(The problem):
Where the string "Given" appears in a line of the data, show that line.

(Dataset records)
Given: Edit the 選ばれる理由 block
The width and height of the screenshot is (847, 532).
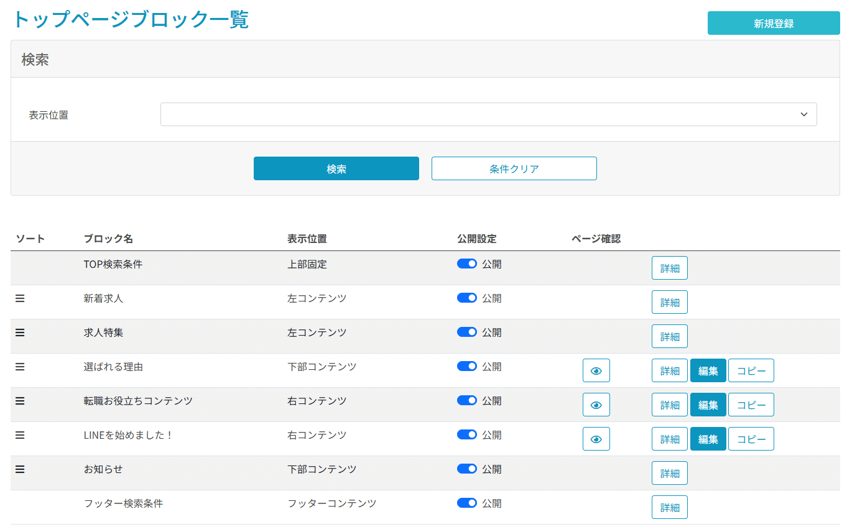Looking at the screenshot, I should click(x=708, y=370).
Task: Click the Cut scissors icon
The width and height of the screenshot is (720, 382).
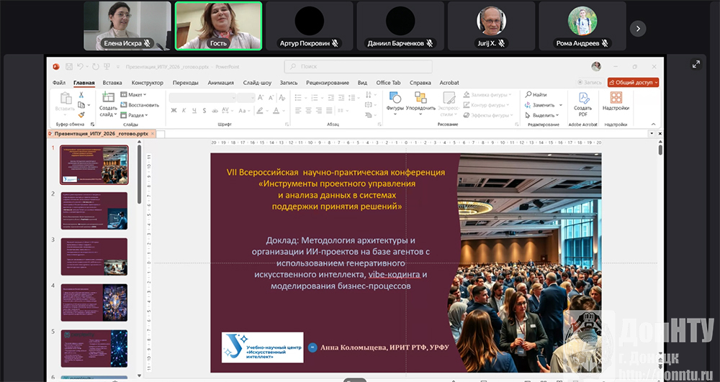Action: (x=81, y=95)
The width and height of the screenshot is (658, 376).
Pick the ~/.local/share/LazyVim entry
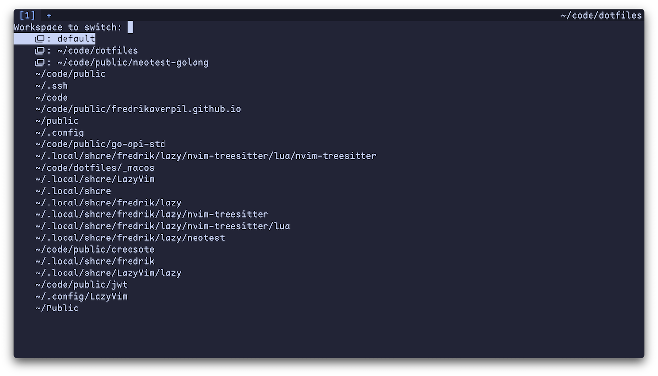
==
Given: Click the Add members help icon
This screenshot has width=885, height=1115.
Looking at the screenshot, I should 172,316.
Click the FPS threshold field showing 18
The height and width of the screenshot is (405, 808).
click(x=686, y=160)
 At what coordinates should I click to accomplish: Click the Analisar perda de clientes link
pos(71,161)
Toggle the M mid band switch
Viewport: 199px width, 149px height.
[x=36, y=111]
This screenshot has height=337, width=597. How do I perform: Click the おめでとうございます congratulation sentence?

(The answer):
Given: Edit the 選ばれる理由 block
Given: Click the Add members help icon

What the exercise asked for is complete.